Print the entries exactly; no image belongs in the copy.

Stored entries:
+===+

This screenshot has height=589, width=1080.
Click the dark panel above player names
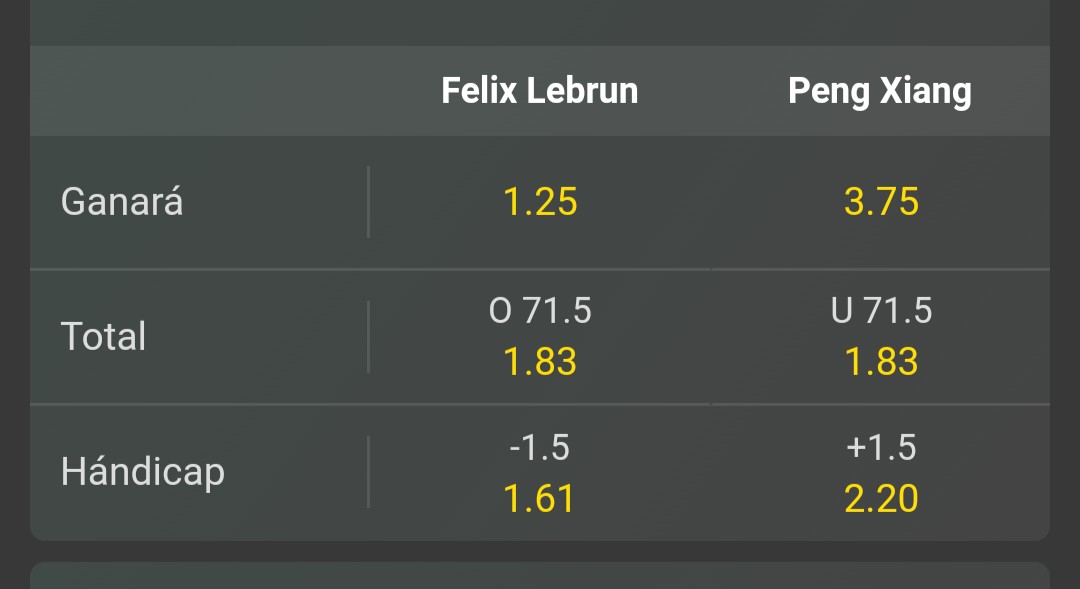tap(540, 23)
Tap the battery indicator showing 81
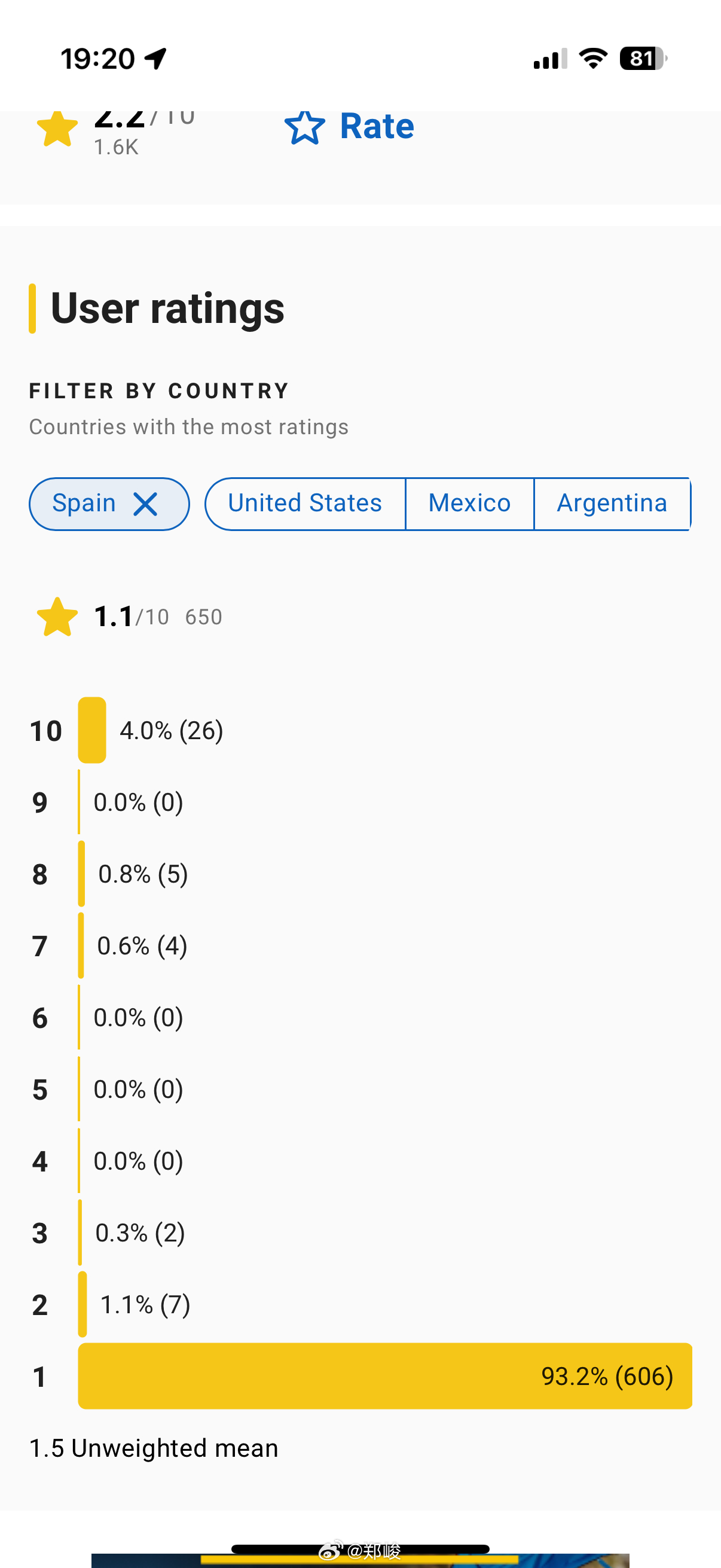 pyautogui.click(x=643, y=59)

+===+

▶ [TASK SOLUTION]:
This screenshot has height=589, width=1080.
Click the dark panel above player names
tap(540, 23)
Tap the battery indicator showing 81
 pyautogui.click(x=643, y=59)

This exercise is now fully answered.